Translate a video's transcript without dubbing:

```python
translated = video.translate_transcript(
    language="Spanish",
    additional_notes="Use formal tone",
)

for entry in translated:
    print(entry)
```

**Supported languages** include: `en`, `es`, `fr`, `de`, `it`, `pt`, `ja`, `ko`, `zh`, `hi`, `ar`, and more.

## Complete Workflow Examples

### Generate Narration for a Video

```python
import videodb

conn = videodb.connect()
coll = conn.get_collection()
video = coll.get_video("your-video-id")

# Get transcript
transcript_text = video.get_transcript_text()

# Generate narration script using collection LLM
result = coll.generate_text(
    prompt=(
        f"Write a professional narration script for this video content:\n"
        f"{transcript_text[:2000]}"
    ),
    model_name="pro",
)
script = result["output"]

# Convert script to speech
narration = coll.generate_voice(text=script)
print(f"Narration audio: {narration.id}")
```

### Generate Thumbnail from Prompt

```python
thumbnail = coll.generate_image(
    prompt="professional video thumbnail showing data analytics dashboard, modern design",
    aspect_ratio="16:9",
)
print(f"Thumbnail URL: {thumbnail.generate_url()}")
```

### Add Generated Music to Video

```python
import videodb
from videodb.timeline import Timeline
from videodb.asset import VideoAsset, AudioAsset

conn = videodb.connect()
coll = conn.get_collection()
video = coll.get_video("your-video-id")

# Generate background music
music = coll.generate_music(
    prompt="calm ambient background music for a tutorial video",
    duration=60,
)

# Build timeline with video + music overlay
timeline = Timeline(conn)
timeline.add_inline(VideoAsset(asset_id=video.id))
timeline.add_overlay(0, AudioAsset(asset_id=music.id, disable_other_tracks=False))

stream_url = timeline.generate_stream()
print(f"Video with music: {stream_url}")
```

### Structured JSON Output

```python
transcript_text = video.get_transcript_text()

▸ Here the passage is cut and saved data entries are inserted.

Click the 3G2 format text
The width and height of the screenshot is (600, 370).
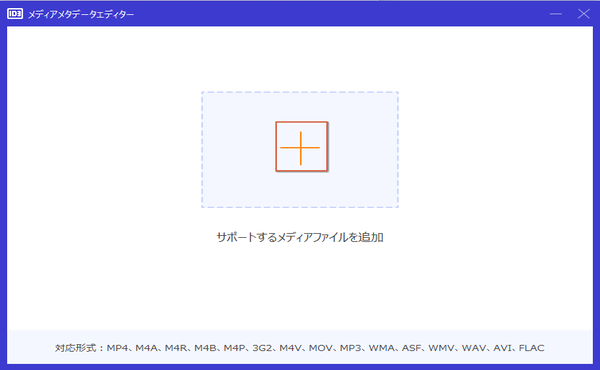point(262,348)
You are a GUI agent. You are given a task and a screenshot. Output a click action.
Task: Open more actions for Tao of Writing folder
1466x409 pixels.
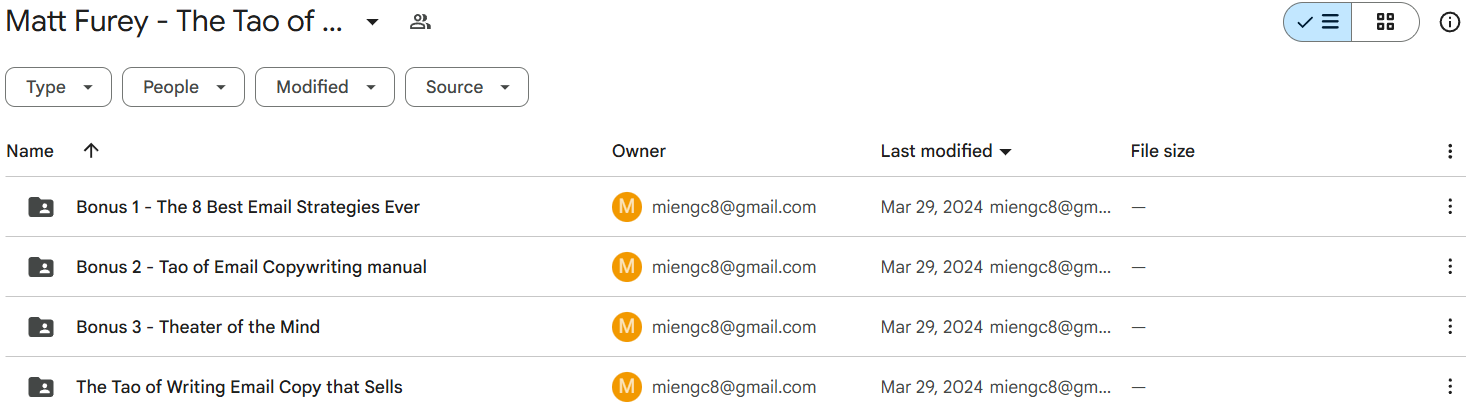(x=1450, y=387)
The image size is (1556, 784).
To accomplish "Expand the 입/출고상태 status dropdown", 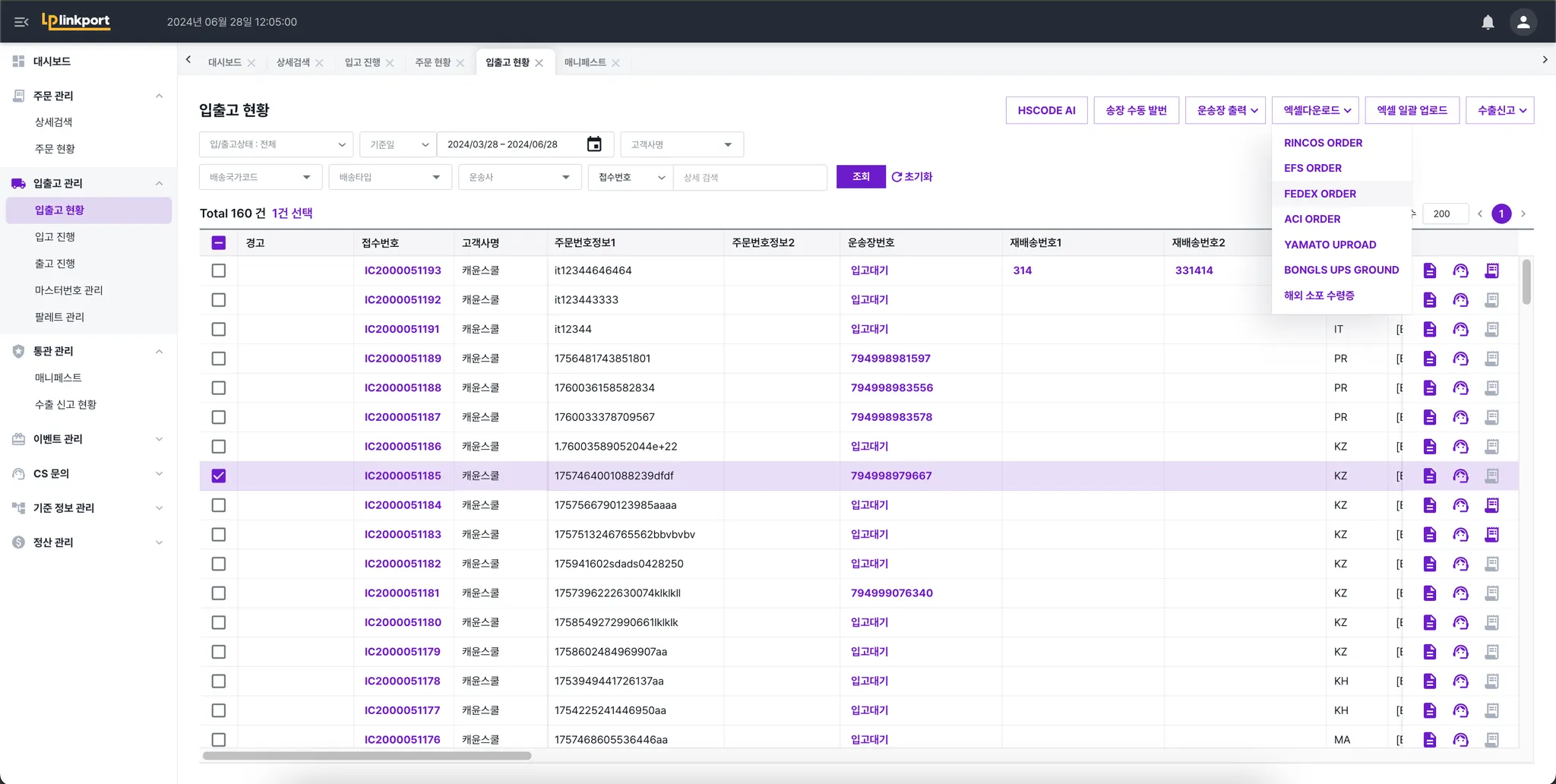I will [x=276, y=144].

result = coll.generate_text(
    prompt=(
        f"Given this transcript:\n{transcript_text}\n\n"
        "Return a JSON object with keys: summary, topics (array), action_items (array)."
    ),
    model_name="pro",
    response_type="json",
)

# result["output"] is a dict when response_type="json"
print(result["output"]["summary"])
print(result["output"]["topics"])
```

## Tips

- **Generated media is persistent**: All generated content is stored in your collection and can be reused.
- **Three audio methods**: Use `generate_music()` for background music, `generate_sound_effect()` for SFX, and `generate_voice()` for text-to-speech. There is no unified `generate_audio()` method.
- **Text generation is collection-level**: `coll.generate_text()` does not have access to video content automatically. Fetch the transcript with `video.get_transcript_text()` and pass it in the prompt.
- **Model tiers**: `"basic"` is fastest, `"pro"` is balanced, `"ultra"` is highest quality. Use `"pro"` for most analysis tasks.
- **Combine generation types**: Generate images for overlays, music for backgrounds, and voice for narration, then compose using timelines (see [EDITOR.md](EDITOR.md)).
- **Prompt quality matters**: Descriptive, specific prompts produce better results across all generation types.
- **Aspect ratios for images**: Choose from `"1:1"`, `"9:16"`, `"16:9"`, `"4:3"`, or `"3:4"`.